3. I was almost certain that no existing «generic JSON schema» solution can provide the power of a custom one. For instance, some of the JSON strings contain expressions in another in-house mini-language. Ideally, I’d like to parse those expressions while I am parsing the enclosing JSON structure, and give locations of possible errors as they appear in the JSON file.

4. I’d need a parser for the language anyway. Maintaining a schema separately from the parser would mean one more thing to keep in sync and worry about.

I couldn’t use an existing JSON parsing library either.
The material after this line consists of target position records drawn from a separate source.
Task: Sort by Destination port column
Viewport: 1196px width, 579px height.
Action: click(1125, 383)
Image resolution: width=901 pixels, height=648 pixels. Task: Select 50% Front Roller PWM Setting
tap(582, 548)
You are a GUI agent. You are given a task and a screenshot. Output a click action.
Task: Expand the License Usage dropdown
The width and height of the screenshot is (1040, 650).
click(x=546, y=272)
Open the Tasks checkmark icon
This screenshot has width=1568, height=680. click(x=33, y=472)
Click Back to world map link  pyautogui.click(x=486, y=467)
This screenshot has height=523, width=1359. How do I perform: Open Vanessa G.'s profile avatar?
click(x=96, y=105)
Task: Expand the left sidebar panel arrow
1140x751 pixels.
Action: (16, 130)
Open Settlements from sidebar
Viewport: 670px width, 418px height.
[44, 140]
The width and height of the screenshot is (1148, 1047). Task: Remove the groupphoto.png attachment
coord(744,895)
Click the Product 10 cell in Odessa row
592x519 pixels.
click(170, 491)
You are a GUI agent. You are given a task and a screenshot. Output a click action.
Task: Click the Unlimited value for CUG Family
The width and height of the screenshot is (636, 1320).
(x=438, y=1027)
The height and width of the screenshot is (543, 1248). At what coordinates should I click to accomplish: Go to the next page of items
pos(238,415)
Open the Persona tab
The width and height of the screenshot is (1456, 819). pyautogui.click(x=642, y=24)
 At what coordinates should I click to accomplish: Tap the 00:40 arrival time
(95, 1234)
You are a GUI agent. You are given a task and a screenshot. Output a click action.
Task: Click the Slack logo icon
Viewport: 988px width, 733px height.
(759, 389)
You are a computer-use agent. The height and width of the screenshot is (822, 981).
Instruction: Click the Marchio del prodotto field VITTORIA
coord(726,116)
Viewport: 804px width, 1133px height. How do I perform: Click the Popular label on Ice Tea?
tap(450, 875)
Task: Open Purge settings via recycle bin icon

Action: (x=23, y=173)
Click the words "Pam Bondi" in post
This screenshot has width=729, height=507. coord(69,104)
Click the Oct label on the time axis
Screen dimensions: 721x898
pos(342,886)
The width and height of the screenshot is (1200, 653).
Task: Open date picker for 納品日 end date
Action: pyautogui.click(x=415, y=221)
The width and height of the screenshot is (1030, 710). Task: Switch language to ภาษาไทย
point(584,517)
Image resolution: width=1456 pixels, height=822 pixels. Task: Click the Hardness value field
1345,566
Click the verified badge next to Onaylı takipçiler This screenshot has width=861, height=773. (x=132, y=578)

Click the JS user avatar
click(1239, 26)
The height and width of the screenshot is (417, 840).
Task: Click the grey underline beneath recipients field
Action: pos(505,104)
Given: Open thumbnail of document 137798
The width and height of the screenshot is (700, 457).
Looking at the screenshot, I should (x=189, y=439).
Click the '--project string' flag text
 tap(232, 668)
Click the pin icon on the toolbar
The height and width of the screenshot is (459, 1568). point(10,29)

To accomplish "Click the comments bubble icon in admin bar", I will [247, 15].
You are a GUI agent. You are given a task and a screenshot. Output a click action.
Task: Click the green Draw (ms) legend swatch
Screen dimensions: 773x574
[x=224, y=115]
Of course, aeson was out of question, being notorious for its poor error messages (since it’s based on attoparsec and optimized for speed). json, though, is based on parsec, so its error messages are better.

But there is a deeper reason why a JSON parsing library is inadequate for validation. All of the existing JSON libraries first parse into a generic JSON structure, and only then do they try to recognize the specific format and convert to a value of the target Haskell type.

Which means that during parsing, only JSON syntax errors will be detected, but not the other kinds of errors described above. Granted, they all can be detected sooner or later. But what differentiates sooner from later is that once we’re out of the parsing monad, we no longer have access to the position information (unless, of course, our JSON parsing library does extra work to store locations in the parsed JSON structure — which it typically doesn’t). And not having such position information severely impacts our ability to produce good error messages.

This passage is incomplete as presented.